Muchos comentarios en sentido contrario no fueron mejores. Hubo por supuesto todo género de referencias a los dinosaurios y al mundo jurásico. Varios aseguraron que la edad promedio del gabinete es prueba irrebatible del regreso del “PRI autoritario y corrupto” (mi tuit no decía nada sobre la trayectoria de los miembros del equipo de AMLO). Más de uno pidió la instalación de unidades de emergencias médicas en cada dependencia. Otros dijeron que sí traían experiencia, “pero para robar”.

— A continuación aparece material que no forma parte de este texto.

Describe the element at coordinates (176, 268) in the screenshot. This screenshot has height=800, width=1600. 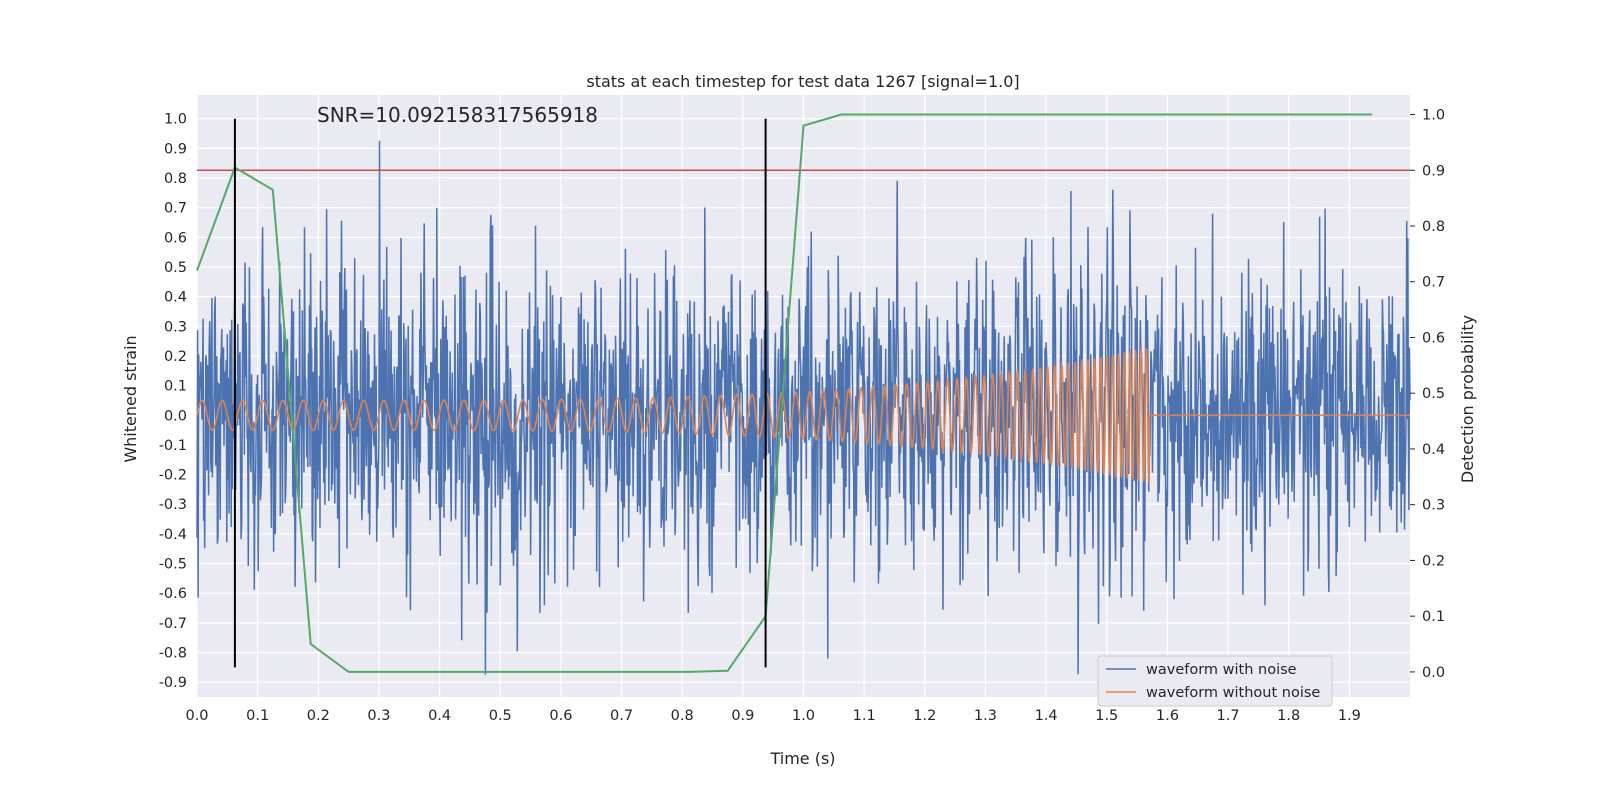
I see `y-tick-label-left: 0.5` at that location.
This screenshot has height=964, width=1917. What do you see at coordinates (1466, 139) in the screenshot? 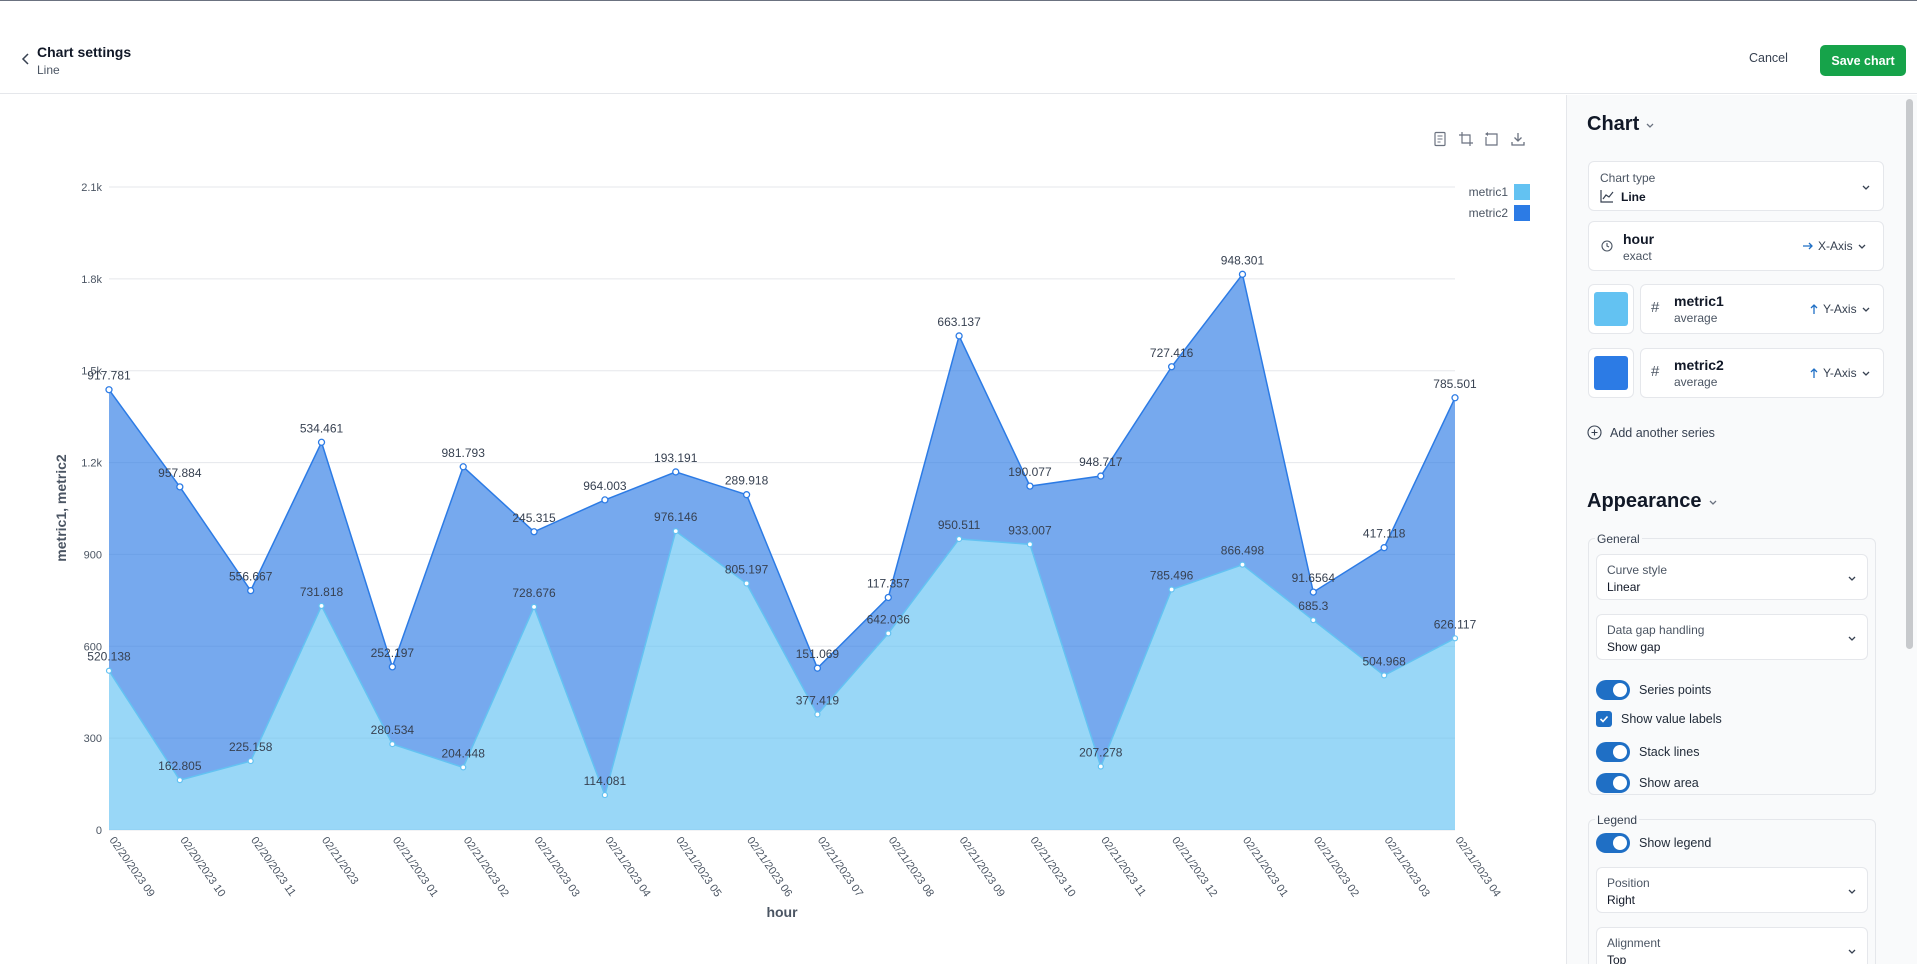
I see `crop-zoom-icon` at bounding box center [1466, 139].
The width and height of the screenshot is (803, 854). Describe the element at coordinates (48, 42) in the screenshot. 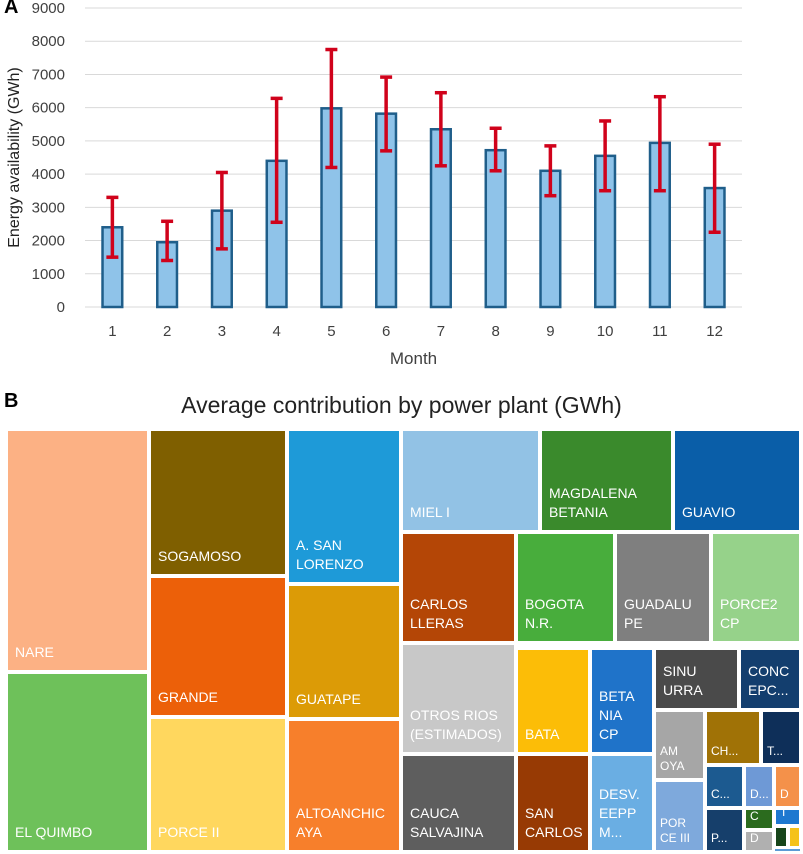

I see `y-tick-label: 8000` at that location.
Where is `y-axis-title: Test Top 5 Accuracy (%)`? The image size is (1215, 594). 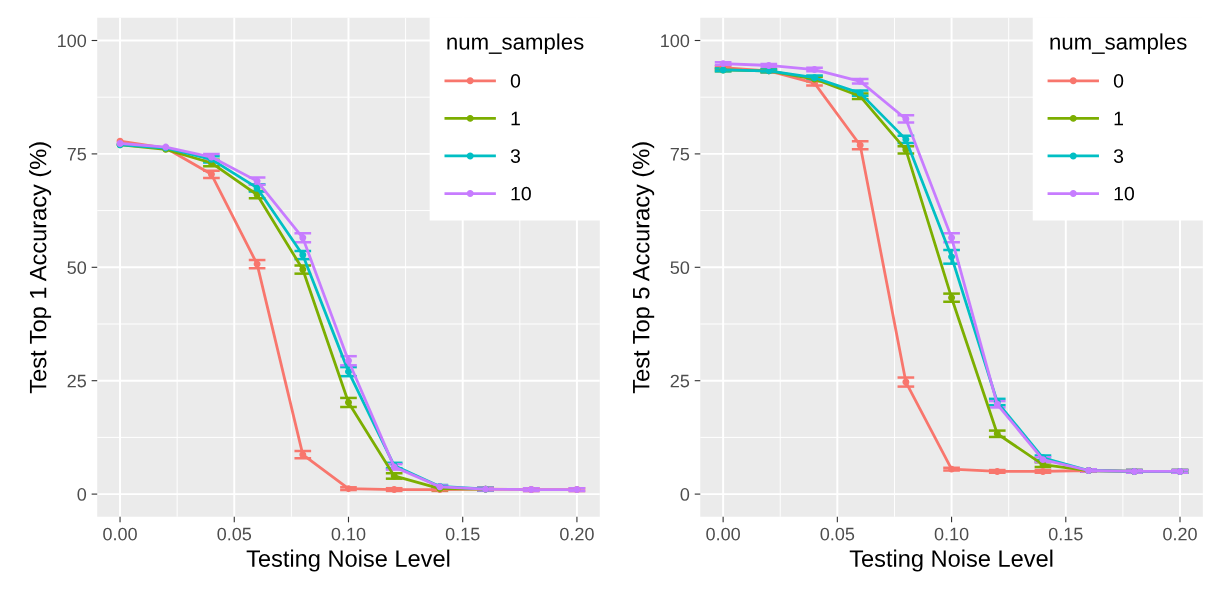 y-axis-title: Test Top 5 Accuracy (%) is located at coordinates (644, 268).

No pretendo con esto quejarme de las redes sociales. Todos los que participamos en ellas sabemos que son más cantina de barrio que ágora ateniense. Uno no va a Twitter esperando toparse a Cicerón o suponiendo que el comportamiento allí se guía por el manual de Carreño. Las redes son lo que son y punto.

Pero esta controversia específica me parece interesante. Es cierto, no debí de haber usado la palabra “viejo” (hubiese sido mejor hablar del gabinete de mayor edad promedio) y así lo reconocí en un tuit posterior. Pero eso me parece una falta relativamente menor (otros tal vez opinen distinto).

El punto importante es que tal vez estemos ante la muerte de los hechos neutrales. En toda la avalancha de comentarios, nadie impugnó la veracidad de la información, pero muchos cuestionaron su relevancia o mis motivos para listarlos. Muchos usaron los datos para reforzar sus creencias previas. Algunos lo vieron como agresión, otros lo usaron como garrote. Muy pocos lo leyeron como un listado aséptico de hechos.

¿Lo era? Así lo creí en el momento, pero probablemente estaba en el engaño. En nuestra plaza pública, cada dato es un proyectil. Cada decisión de énfasis, cada hecho que destaquemos por encima de otro, tiene un sentido político. Asumir que hablamos desde la imparcialidad es mucho asumir en el México que se nos viene.

Entonces, gracias a todos los que me dedicaron tiempo, diatribas, chistoretes y mentadas de madre: me enseñaron algo importante.